Among the entries below, find each line with "height" and show it.

== THE RECORDS ==

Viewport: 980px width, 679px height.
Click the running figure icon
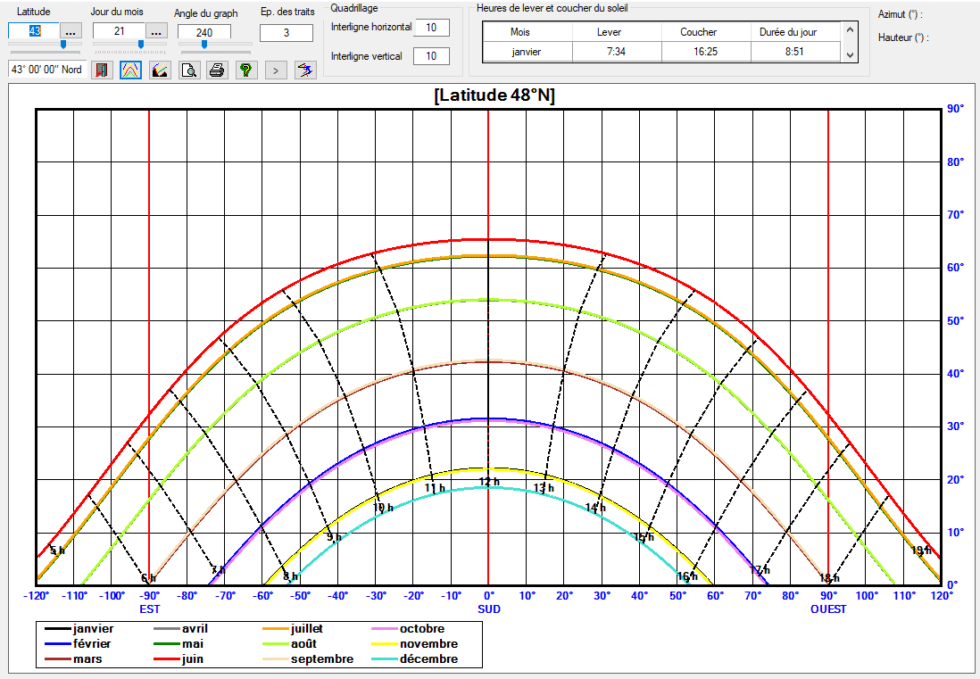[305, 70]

===
== THE RECORDS ==

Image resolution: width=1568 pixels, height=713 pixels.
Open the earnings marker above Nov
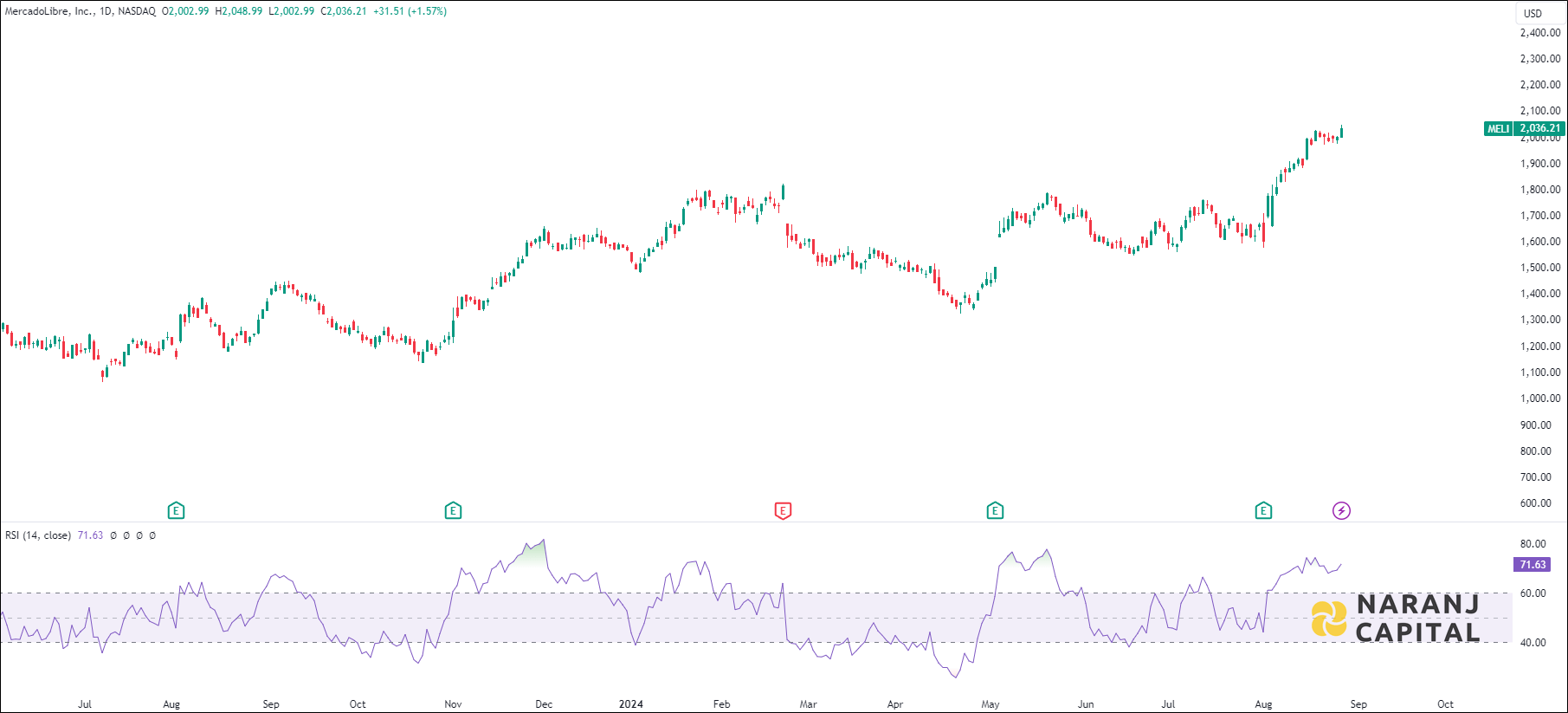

===

→ **SOLUTION TO THE PROBLEM**
Viewport: 980px width, 679px height.
Image resolution: width=1568 pixels, height=713 pixels.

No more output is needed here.